イベント
Node.jsの多くのオブジェクトはイベントを発生します。Windows Formプログラミングで言えば、ボタンのクリックイベントになどがそれにあたります。Node.jsでは、これらのイベントを適切にハンドリングしてプログラミングしていくことが肝心です。
どんなオブジェクトがどのようなイベントを発生するのかはリファレンスを参照していただくとして、リスト7にサンプルを用意しました。処理としては、標準入力から読み込んだ文字列をファイルに出力するものです。
// (1)モジュールの読み込み var fs = require('fs'); var readline = require('readline'); // (2)ファイルストリームの作成 var stream = fs.createWriteStream('test.txt'); // (3)openイベントにリスナーを登録 stream.on('open', function(fd) { console.log('File opened.'); // (4)リードラインの設定 var rl = readline.createInterface(process.stdin, process.stdout); // (5)readlineの行入力に対するリスナーの登録 rl.on('line', function(line) { stream.write(line + '\n'); }); // (6)readlineの終了に対するリスナーの登録 rl.on('close' , function() { fs.close(fd); process.exit(0); }); });
処理の流れを確認する前に実行してみます。スクリプトを実行し、適当な文字列を入力します。
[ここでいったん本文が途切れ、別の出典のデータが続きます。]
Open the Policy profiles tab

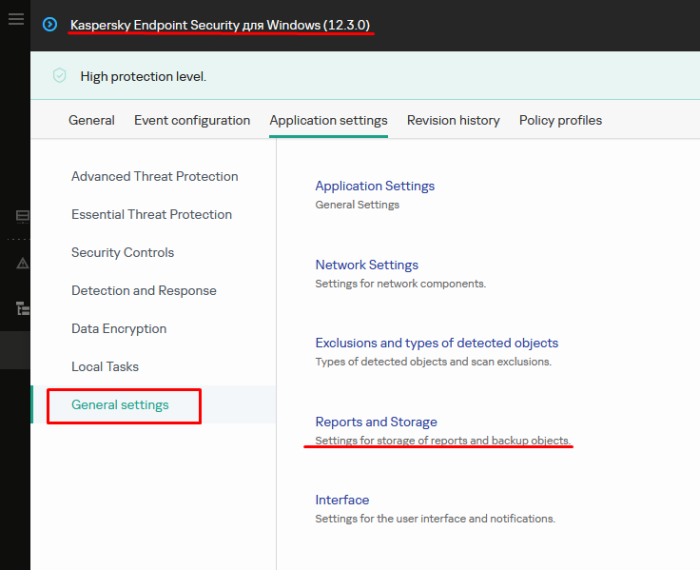click(x=560, y=120)
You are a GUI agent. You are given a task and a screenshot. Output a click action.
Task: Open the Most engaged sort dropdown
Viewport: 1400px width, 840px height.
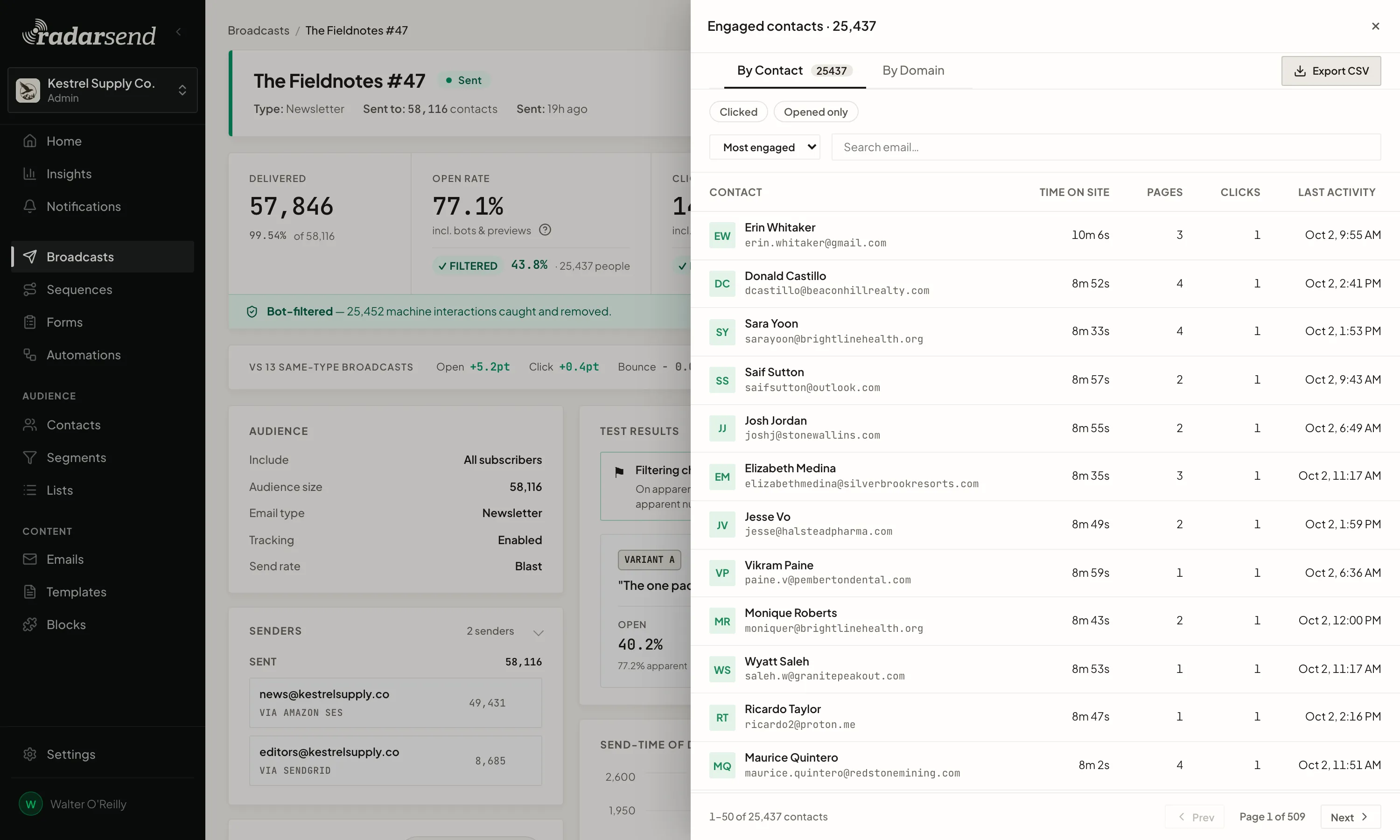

CTRL-Cでスクリプトを抜けmoreコマンドでテキストファイルの内容を確認すると、入力された文字列が格納されているのが確認できるでしょう(図6)。
処理の流れを確認しましょう。
(1)今回は、標準入力からの読み込みにReadlineモジュールを利用します。これも標準モジュールの一つです。
(2)fs.createWriteStreamメソッドでファイルへの書き込みストリーム作成します。
(3)ストリームに対するイベントリスナーの登録をonメソッドで行います。別名としてaddListenerメソッドも用意されていますが、onメソッドを使うの一般的です。第1引数はイベント名を指定し、第2引数にイベントリスナー(コールバック関数)を指定します。この例では、ファイルが書き込みモードでオープンされたときに呼ばれます。
(4)、(5)、(6)は 標準入力からの読み込みに対応した処理です。lineイベントは、標準入力からEnterキーを伴う入力があったときに呼ばれ、closeイベントはCTRL-Cによる終了時に呼ばれます。それぞれ、ストリームへの書き込みと、クローズを実施しています。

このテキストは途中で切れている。